And I uncovered this anecdote from Kansas City Kansan columnist Carole Diehl, a lifelong KCK resident:
“I was at the Gauntier Theater the day World War II was declared over,” she said, referring to August 15, 1945, when Japan surrendered to Allied forces.
“I can’t remember the movie. It was probably something like ‘Robinson Crusoe.’ Right in the middle of hte movie, they announced that the war was over. We all went outside. It was still light out, and it was pandemonium. Absolute pandemonium.”
Parked in front of the Family Dollar, Least Heat-Moon reminisced about his childhood. He remembered dining at a small restaurant that used to be nearby.
“It was a classic greasy spoon, a little, teeny six-stool cafe,” he said.
Least Heat-Moon didn’t remember the name of the place. But according to the Wyandotte County Museum, the restaurant was called Al’s Cafe until the mid-1940s. By 1945, it carried the name Lang’s Tavern, then by the 1950s, Mack’s Tavern. One final name pops up in the historical record from the 1960s: Woody’s Tavern.
For fans of Least Heat-Moon’s writing, the little cafe holds great significance: it instilled in him a sense of dining adventure, which still exists in his journeys. He often tries to find tiny, off-the-beaten-path restaurants that haven’t been run out of business by fast-food joints.
“I’m sure that place, that little cafe, put into my head a certain definition of what a cafe is,” Least Heat-Moon said. “The food wasn’t all that good, but it was cafe food, and it was cheap. But it had a real feel to it.”
I like to think the Gauntier also played a part in shaping Least Heat-Moon as an adventurer.
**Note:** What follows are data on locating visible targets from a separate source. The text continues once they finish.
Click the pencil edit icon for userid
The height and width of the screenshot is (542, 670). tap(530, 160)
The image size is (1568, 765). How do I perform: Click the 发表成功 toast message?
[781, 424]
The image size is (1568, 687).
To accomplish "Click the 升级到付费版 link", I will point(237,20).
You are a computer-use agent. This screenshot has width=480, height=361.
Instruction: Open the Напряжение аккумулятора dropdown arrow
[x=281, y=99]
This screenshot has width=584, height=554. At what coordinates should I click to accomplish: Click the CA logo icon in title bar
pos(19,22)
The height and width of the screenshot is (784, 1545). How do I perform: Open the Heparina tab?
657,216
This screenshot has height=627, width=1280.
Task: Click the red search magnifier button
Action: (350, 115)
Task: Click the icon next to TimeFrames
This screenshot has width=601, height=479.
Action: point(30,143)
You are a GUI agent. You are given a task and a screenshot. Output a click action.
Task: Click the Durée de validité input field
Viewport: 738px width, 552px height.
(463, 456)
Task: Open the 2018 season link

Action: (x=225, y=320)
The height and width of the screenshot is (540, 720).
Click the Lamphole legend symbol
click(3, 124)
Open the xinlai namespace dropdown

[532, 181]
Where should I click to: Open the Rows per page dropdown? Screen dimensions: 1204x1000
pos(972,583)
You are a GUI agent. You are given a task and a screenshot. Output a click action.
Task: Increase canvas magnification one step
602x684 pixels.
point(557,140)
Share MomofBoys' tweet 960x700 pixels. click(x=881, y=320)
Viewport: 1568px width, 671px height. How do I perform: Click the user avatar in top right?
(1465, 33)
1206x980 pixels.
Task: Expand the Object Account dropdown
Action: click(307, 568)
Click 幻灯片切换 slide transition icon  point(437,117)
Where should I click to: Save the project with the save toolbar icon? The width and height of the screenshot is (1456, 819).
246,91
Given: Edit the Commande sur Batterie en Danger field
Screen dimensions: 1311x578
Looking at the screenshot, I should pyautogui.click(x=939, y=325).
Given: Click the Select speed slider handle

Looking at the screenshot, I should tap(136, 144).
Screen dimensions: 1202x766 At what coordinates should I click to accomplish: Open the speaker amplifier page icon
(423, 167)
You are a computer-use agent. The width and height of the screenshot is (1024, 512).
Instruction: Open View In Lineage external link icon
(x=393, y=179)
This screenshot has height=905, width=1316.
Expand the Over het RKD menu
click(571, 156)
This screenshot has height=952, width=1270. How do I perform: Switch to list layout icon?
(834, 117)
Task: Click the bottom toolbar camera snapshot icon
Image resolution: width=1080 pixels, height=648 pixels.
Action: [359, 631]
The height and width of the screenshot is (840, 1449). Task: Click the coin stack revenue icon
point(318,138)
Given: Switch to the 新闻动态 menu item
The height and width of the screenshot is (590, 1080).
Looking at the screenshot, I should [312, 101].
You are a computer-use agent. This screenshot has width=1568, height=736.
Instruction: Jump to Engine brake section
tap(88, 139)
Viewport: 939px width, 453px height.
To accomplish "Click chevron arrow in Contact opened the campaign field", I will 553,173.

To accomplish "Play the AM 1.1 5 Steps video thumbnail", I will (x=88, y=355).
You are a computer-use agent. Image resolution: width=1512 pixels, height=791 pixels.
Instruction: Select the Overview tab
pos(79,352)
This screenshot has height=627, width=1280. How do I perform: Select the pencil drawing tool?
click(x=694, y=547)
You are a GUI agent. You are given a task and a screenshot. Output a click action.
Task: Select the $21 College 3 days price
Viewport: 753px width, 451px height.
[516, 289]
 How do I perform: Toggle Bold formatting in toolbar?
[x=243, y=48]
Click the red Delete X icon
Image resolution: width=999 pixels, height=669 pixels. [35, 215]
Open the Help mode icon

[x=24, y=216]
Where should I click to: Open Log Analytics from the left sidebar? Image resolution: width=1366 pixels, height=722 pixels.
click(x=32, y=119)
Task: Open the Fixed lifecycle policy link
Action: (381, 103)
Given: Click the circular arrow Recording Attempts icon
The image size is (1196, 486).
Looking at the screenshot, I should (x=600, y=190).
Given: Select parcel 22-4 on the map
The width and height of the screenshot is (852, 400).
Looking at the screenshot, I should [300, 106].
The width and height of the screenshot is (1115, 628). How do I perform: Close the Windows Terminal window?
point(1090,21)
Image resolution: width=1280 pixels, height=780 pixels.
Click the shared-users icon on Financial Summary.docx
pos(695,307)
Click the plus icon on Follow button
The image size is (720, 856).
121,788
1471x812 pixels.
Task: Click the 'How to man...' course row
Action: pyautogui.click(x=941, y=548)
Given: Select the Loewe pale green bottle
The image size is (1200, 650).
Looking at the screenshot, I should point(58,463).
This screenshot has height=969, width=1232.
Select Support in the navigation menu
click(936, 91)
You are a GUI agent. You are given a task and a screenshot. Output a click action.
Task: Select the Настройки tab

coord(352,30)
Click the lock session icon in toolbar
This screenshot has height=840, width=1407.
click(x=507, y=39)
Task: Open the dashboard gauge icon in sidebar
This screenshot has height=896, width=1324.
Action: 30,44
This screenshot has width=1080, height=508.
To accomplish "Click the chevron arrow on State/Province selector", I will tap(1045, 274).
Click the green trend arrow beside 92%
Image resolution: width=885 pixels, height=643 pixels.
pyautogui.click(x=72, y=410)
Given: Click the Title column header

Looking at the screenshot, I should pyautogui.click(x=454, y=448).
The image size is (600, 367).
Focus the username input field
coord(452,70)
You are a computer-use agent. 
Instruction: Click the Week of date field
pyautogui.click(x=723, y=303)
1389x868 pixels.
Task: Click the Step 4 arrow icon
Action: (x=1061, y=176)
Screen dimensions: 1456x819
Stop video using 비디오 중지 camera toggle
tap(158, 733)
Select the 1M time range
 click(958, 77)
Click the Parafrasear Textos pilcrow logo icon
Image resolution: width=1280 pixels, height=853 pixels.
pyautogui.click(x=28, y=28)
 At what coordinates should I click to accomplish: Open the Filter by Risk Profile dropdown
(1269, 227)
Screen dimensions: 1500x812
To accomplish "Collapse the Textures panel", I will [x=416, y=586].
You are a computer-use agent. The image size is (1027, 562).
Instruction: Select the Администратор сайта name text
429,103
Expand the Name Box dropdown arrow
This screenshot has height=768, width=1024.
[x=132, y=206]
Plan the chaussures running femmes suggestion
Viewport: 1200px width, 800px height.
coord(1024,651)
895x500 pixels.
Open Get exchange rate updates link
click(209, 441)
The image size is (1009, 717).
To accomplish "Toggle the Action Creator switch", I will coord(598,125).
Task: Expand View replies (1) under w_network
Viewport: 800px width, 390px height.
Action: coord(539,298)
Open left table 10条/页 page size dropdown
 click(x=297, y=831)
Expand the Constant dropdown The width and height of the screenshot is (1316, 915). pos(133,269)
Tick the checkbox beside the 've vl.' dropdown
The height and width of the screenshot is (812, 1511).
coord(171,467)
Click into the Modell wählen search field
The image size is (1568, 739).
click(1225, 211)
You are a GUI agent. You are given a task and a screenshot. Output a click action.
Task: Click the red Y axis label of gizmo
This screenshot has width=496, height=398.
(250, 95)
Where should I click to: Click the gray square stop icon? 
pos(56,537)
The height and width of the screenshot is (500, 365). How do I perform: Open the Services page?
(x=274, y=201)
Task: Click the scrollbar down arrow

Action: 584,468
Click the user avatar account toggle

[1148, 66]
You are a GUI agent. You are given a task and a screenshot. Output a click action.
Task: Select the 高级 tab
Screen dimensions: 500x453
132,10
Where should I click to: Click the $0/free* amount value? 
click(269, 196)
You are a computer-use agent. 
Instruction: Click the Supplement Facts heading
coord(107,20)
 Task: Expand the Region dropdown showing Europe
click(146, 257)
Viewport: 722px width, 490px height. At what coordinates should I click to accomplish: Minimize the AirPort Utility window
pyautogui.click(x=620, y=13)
Sitting in the front row, staring up at cowboys and Indians on the silver screen and imagining, imagining what else was out there, must have influenced the young boy to become a searcher of lost treasures - a search for Quoz.
But alas, the Gauntier was gone.


*****


The three of us prepared to head back across the state line to the couple’s hotel. But then, a glimmer from the past: Least Heat-Moon remembered something else.
Something else. We had stumbled upon a Quoz.
The something else was a house owned by relatives of Least Heat-Moon, specifically his aunt and uncle and their children, who were young William’s age.
He could picture the house in his mind, but couldn’t quite place it in relation to the Gauntier. Then this came to him - the name of the street the house was on. Rowland. Just a block south of Quindaro Boulevard.
We found the street. Least Heat-Moon grabbed a cell phone to call his brother for the exact address.
Before long, we were parked in front of the place.
“I used to stay there all the time,” Least Heat-Moon said, his head hanging out the window like a dog trying to feel the wind on its face. He stared at the house, wide-eyed, reminiscing, pointing out little details. “I remember that side door. That’s where we’d come and go from.” Q was just as interested, craving details about her husband’s youth.
I offered Least Heat-Moon my camera. He poked it through the window and snapped a single photo.
Circumstances forced the reminiscing to end. The current residents began to get curious when a carload of strangers pulled up to stare at their house, and they got downright suspicious when one of those strangers pulled out a camera.
I suggested a more extensive driving tour of KCK, the 2008 version, and they agreed - but then we happened to look down at the clock in the dashboard. Nearly three hours had passed since I picked them up for what was supposed to be a brief interview. Least Heat-Moon had to prepare for a lecture and book-signing event that night.
I pointed the Explored toward the interstate. We crossed the state line. We turned south and drove to the Country Club Plaza. The drive took only a few minutes, but our arrival point at the Intercontinental Hotel was about as far away from present-day Quindaro as one could possibly imagine.
I pulled to the curb and shook hands with Q and with William. I handed Least Heat-Moon his leftover bottle of grape soda, the remainder of our meal hours earlier at Rosedale Barbecue.
Our journey had come to an end.


*****

The beauty of the word “Quoz,” is that it can have many meanings. In a recent interview with the Christian Science Monitor, Least Heat-Moon described Quoz as “something that has potential to link one thing with another.”
A few days after my excursion with William and Q, I began to wonder about that aunt and uncle who had owned the house on Rowland during Least Heat-Moon’s childhood. I contacted Least Heat-Moon’s publicist, who gave me the phone number to a hotel in Denver, the next stop on the book tour for “Roads to Quoz.” I reached Q over the phone and asked her the names of the aunt and uncle. She covered her hand over the receiver and asked William.
“Paul and Doris Milberger,” she said.
Milberger. It’s a well-known name in KCK. I called Ed Milburger, the owner of a local pest control company. Turns out, Ed is related to Paul and Doris.
In addition to owning Milberger Pest Control, Ed also owns the Alpine shopping center at 78th and Washington in KCK.
Just a few months ago, the Kansas City Kansan, the newspaper of which I am the editor, moved its offices into the Alpine shopping center. I’m sitting inside the building now, in my office, writing these words.
Ed Milberger, who shares a family tree with William Least Heat-Moon, is the Kansas City Kansan’s landlord.
That definition of “Quoz” comes back to me now: “Something that has potential to link one thing with another.”
Maybe I’m reaching here, but in a tiny, insignificant way, I feel a connection to William Least Heat-Moon, this writer I’ve been a fan of for years.
It’s a small world, they say.

And maybe that’s what “Quoz” really is: the assuredness that no matter how out-of-control our lives become, we’re all connected.